Not much happened today. Rachael and I saw Tropic Thunder. It was good. I would give it a B. Like Pineapple Express, it could cut the fat a little, but overall it was funny. Honestly, I think that I'm not the best reviewer at the moment, having a tiny attention span and all...
Jack is on the CPAP, again, but whatever makes him feel good is cool with us. It is less troubling to have him on the CPAP with the belief that time is the ultimate issue at hand. As the doctor said, our goal is to keep them safe. Duh. But it really makes sense considering their condition. I don't feel the need to push them as much as I used to with the thought that it is a transient issue. Also, we our able to hold Jack with the CPAP now which makes it a little less traumatic for us. He is in a safe place. They are also attended to by truly amazing people. Our dream, and I confirmed this through discussion today, is that one day we will win the lottery and donate all kinds of money to the NICU. The nurses there save lives every day. Words cannot express the amount of gratitude we have for them.
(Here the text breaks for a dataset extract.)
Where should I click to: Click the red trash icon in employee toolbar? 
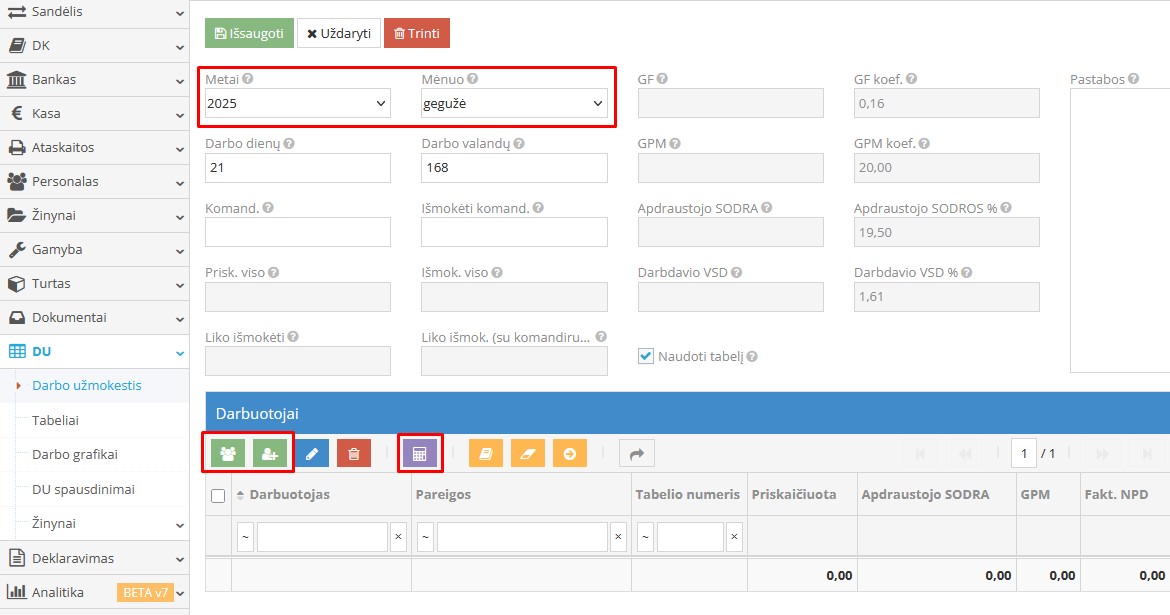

I'm doing my own internet research, as you can imagine, and have become more secure in the diagnosis. Sometimes I wish I was stupid enough to take every doctor at their word. It might make it easier on me. Unfortunately, I realize medicine has many variables, as do doctors. I have faith in ours though. He has a baby-face. Rules. So, anyhow, the lesson I'm learning is to believe in positive thinking, medicine (Budweiser) and...God. Yeah, I said it (God). You try having two babies in the NICU. And why do I even feel the need to explain it? It isn't like I'm thanking God for the great pass I just caught in the Super Bowl. Assholes.
Whatever...nothing more. No photos. No photogenic moments. They can't be cute all the time.